Healthcare Professional
HESA-A is a natural biologic compound of herbal and marine origin (Wild celery, Cumin and King Prawn) with anti-cancer, anti-inflammatory, immuno-modulatory, anti-oxidant, and metabolic effects. It is composed of organic and mineral constituents. HESA-A also contains traces of vanadium(V), nickel(Ni), titanium(Ti), zinc (Zn), Strontium (Sr), and selenium(Se) that are known for their anti-oxidant properties. Although its mechanism of action has yet to be fully elucidated, HESA-A’s activity may be attributed to the anti-oxidant properties of the elements contained in the drug complex.
HESA-A is Selective Towards Cancer Cells:
The cytotoxicity of HESA-A was evaluated using four cancer (MDA-MB-468 breast, Hep2, HeLa) and two normal (L929 and McCoy) cell lines.
The stock solution (0.8 mg/ml, pH 7.4) of HESA-A was sterilized using 0.22 μ microbiological filters and diluted to final concentrations of 0.4, 0.2, 0.1 and 0.05 mg/ml.
180 μl of cells were grown in complete RPMI1640 and seeded in 96 well micro plates at a concentration of 1-5 x 104 cells/ml. After incubation for 24 hours, 20 μl of different concentrations of HESA-A was added and cells were incubated further for 72 hours. Using MTT assay, percent cell survival was determined by ELISA at 540 nm. Doxorubicin was used for comparison.
Dose response curve for MDA-MB 468, Hela, and HepII cells following 96 hours continuous exposure to HESA-A, n >= 5
HESA-A (0.1 mg/ml) reduced the number of viable MDA-MB-468 cells to less than 50%.
For HeLa and Hep2 cells the IC50's were 0.2 and 0.4 mg/ml, respectively. In normal cells IC50 was not obtained at any given concentration. These results suggest that HESA-A selectively inhibits the growth of cancer cells in a dose dependent manner.

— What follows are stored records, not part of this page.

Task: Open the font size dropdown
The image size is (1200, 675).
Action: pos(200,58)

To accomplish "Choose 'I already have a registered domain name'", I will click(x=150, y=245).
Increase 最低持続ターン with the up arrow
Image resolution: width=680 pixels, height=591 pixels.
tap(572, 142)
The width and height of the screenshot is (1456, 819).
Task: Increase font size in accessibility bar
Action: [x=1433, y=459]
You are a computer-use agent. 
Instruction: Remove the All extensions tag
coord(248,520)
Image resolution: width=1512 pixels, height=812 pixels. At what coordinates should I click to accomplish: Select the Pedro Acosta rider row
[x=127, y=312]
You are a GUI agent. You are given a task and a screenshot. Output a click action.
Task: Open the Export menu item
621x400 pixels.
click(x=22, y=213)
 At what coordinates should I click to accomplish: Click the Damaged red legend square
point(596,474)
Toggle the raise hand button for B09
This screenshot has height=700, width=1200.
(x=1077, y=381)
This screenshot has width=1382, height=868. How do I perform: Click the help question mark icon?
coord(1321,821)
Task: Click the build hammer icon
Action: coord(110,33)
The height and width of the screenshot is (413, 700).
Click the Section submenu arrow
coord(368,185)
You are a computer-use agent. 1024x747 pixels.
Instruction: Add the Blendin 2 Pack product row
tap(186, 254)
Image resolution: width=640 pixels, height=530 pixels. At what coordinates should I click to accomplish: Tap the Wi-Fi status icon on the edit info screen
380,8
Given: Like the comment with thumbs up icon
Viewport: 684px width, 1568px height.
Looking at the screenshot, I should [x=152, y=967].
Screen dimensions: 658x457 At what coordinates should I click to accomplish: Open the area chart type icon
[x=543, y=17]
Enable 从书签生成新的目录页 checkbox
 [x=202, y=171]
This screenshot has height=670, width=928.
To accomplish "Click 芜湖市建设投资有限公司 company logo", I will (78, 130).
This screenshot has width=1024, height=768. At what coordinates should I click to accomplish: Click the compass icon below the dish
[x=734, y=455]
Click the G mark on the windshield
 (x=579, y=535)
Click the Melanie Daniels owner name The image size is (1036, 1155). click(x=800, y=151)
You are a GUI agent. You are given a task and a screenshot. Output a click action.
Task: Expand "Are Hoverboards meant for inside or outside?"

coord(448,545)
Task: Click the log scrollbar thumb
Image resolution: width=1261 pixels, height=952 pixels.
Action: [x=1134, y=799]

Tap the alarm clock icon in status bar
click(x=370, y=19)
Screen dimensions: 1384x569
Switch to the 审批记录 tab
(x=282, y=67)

Dose response curve for McCoy and L929 cells following 96 hours continuous exposure to HESA-A, n >=8
Conclusion: HESA-A demonstrated anti-tumor effects in both in vitro and in vivo studies. HESA-A inhibited the growth of cancer cells in a selective and dose-dependent manner. Normal cells were unaffected by the compound even at the highest dose tested (5.4 mg/ml).